SEN KENDİ İŞİNE BAK!
Tipik bir Ortadoğu ülkesi olmak beni hep korkutmuştur.
Bireyin değil, otoritenin baskın olması beni her zaman kaygılandırmıştır.
Toplumun değerleri üzerinden yapılan samimiyetten uzak politikaların prim ve sükse yapması beni hep üzmüştür.
Sürekli birlik ve beraberlik vurgusu yapıldığı halde, aslında bölük pörçük yaşamak bu milleti iyice yormuştur.

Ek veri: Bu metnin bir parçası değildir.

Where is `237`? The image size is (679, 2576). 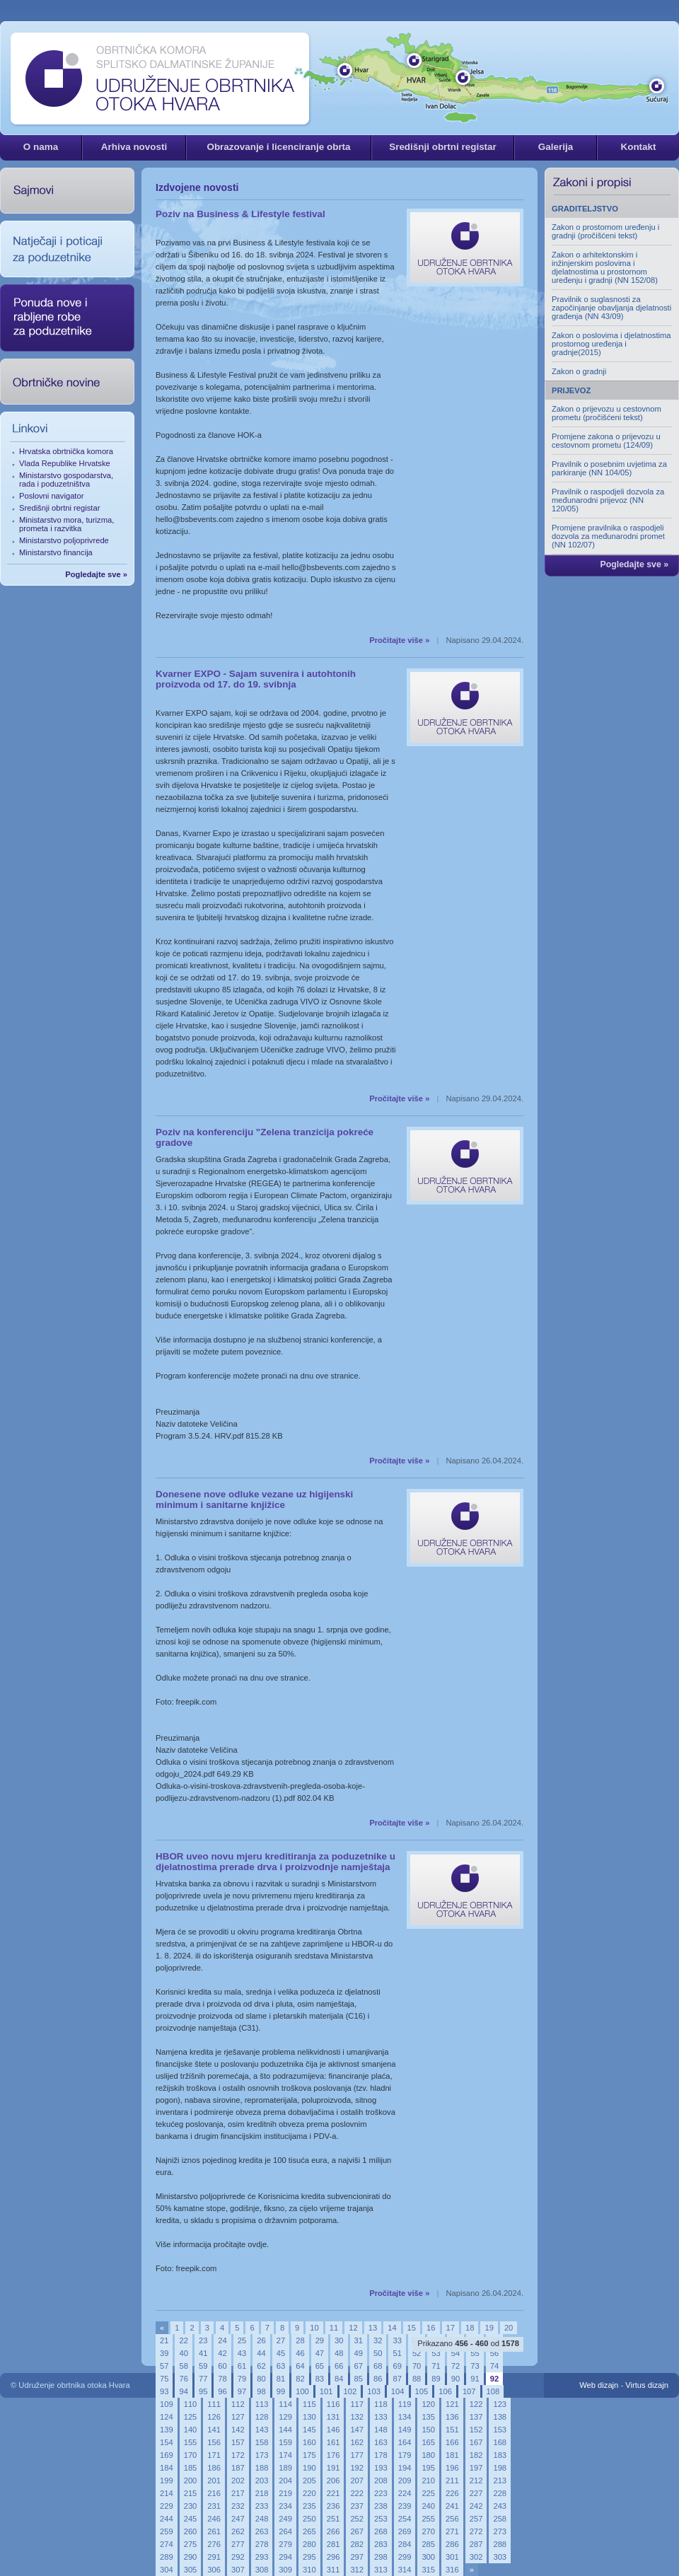 237 is located at coordinates (357, 2506).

Ülkenin bölünerek zayıf düşmesi için yapılan haince saldırıları ve çalışmaları sadece ben değil, aklı başında herkes görüyor.
Ama ne hikmetse bu tür saldırılar, bizi daha da kenetleyeceği yerde tam tersi oluyor.
İşte tam burada bir bit yeniği var.
Daha ne kadar yapılan saldırı girişimlerinden şikâyet ederek ömrümüzü tamamlayacağız?
Sürekli yakınarak, söylenerek, şikâyet ederek ve hatta homurdanarak bir yere varamayız ki…
Nitekim varamadık.
Zaten böyle giderse varacağımız bir yer de yok.
İşe eğitim sisteminden başlayalım mı?
Mesela diploma ve etiket yerine…
Bireyin yeteneğine ve yatkın olduğu alana göre bir eğitim anlayışı daha verimli olmaz mı?
Üniversitelerden bir yığın işsizler ordusu üreteceğimize…
Toplumun ve ülkenin ihtiyacı olan elemanların yetiştiği bir eğitim sistemine ne dersiniz?
Eğitim sistemine ayırdığı kaynağı dönüştüremeyen bir ülkenin ileri gidemeyeceğini görmek müneccimlik midir acaba?
Ayrıca bütün bunlar yıllardan beri bilinmeyen şeyler mi?
Aslında olması gerekeni herkes biliyor.
Buna rağmen yıllardır bilinenler uygulanmadı.
Uygulanamadı.
Düşmanlardan şikâyet etmek o kadar zamanımızı aldı ki; dönüp de bu yönümüzü onarma yoluna gitmeye fırsat bulamadık.
Ve yine bilinen bir gerçek daha…
Bilim, sanat, spor…
Bütün bunları tek tek ele almak burada mümkün olmayabilir.
Ama bu, şu soruya cevap aramamıza engel olmaz.
Bilim, sanat ve sporda dünyanın neresindeyiz?
İşte anlatmaya çalıştığım bu…
Eğer sen bünyeyi güçlendirme yoluna gitmezsen, değer vermediğin en zayıf virüsler bile karşına “düşman” olarak çıkar.
Yıllardır aynı noktadayız:
Amerika bizi sömürüyor.
Ermeniler sözde soykırım kozunu her yıl oynuyor.
Almanya gelişmemizi istemiyor.
İngiliz bize göz açtırmıyor.
İsrail, zaten batının şımarık çocuğu…
Komşularımızla sıfır sorun hayalleri suya düştü.
Ve daha bir yığın korkular, kaygılar…
İyi de el adama sorar:
Madem bu kadar çok düşmanın var, bünyeyi güçlendirmek için ne yaptın?
Hangi bilim adamın dünya çapında ses getirdi?
Hangi sanatçın dünyayı salladı?
Parmakla gösterilen bir sporcun var mı?
Bu soruların cevapları, aslında karnemizin de son hali…
Okumayan insanlardan bürokrat ve bilim adamı üretirsen…
Sporu, kavga kültüründen uzak tutmazsan…
Sanatı, zaten görmezden gelirsen…
Bölgeler arası gelişmişlik farkını çözmezsen…
Daha acısı da insana değer vermezsen...
Daha çook korkular ve kaygılar yaşayarak zaman kaybedersin.
Oysa yapman gereken tek şey, sadece kendi işine bakmaktı.